Print every line of the listing below, starting with the line that holds "This screenshot has width=923, height=1920." and going on through the line that holds "Task: Toggle Resolve", both included, and print nothing else.

┏━━

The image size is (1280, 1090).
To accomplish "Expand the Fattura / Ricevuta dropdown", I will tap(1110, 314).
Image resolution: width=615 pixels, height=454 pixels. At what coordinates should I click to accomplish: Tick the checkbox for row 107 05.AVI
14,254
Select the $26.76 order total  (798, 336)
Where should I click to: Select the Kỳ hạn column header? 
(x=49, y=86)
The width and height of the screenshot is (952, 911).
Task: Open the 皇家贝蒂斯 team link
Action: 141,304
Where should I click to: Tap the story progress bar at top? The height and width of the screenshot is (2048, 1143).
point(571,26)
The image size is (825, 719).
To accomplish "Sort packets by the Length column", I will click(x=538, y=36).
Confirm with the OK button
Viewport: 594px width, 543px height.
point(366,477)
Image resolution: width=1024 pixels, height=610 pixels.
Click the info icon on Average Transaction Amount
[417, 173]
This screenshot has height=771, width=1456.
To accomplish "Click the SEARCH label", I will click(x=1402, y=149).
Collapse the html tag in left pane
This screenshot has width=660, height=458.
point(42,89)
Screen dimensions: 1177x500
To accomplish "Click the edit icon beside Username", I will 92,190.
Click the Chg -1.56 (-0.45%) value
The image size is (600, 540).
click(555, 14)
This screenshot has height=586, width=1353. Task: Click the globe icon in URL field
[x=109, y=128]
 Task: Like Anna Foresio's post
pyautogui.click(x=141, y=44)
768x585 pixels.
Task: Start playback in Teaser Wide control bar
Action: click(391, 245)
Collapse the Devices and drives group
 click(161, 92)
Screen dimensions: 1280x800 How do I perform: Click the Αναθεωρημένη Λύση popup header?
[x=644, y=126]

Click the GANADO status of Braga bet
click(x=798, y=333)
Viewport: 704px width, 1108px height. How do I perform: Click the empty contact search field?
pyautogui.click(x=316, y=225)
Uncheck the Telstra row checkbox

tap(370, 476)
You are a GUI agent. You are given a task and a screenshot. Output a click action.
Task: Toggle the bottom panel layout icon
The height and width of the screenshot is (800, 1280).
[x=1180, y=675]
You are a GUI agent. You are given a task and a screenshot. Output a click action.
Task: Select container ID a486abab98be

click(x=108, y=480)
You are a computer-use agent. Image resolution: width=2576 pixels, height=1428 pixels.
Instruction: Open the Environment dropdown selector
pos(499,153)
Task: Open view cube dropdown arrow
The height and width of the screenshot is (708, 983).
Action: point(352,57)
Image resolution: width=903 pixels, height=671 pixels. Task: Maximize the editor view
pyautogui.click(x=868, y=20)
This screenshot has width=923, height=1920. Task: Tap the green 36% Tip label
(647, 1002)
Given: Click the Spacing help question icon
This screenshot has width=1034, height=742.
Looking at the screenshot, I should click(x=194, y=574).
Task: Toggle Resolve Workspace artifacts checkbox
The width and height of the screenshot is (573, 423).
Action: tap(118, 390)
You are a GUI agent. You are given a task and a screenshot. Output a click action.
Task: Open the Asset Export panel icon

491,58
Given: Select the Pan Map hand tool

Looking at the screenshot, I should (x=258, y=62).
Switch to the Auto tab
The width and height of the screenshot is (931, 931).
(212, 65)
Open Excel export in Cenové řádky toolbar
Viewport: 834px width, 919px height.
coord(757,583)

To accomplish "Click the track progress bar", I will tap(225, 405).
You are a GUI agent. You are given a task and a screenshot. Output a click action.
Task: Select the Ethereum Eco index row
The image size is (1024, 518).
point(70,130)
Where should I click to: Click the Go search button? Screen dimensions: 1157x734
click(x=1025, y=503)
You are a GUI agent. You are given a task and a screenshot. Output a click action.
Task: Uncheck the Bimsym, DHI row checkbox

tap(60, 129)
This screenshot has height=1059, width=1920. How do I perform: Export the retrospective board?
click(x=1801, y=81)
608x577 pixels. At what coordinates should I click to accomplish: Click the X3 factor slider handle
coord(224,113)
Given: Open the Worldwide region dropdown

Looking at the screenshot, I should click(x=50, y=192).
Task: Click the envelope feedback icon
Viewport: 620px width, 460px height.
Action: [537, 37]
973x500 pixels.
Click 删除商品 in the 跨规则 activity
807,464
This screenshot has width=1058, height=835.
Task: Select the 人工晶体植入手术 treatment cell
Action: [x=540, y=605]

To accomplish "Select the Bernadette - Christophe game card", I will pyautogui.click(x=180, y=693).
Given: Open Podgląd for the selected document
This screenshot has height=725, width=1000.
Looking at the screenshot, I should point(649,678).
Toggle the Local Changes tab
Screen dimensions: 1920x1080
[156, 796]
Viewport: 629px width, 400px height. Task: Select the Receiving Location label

┗━━

## ANSWER FOR THE TASK
This screenshot has width=923, height=1920. Task: Tap the green 36% Tip label
(647, 1002)
Given: Click the Spacing help question icon
This screenshot has width=1034, height=742.
Looking at the screenshot, I should click(x=194, y=574).
Task: Toggle Resolve Workspace artifacts checkbox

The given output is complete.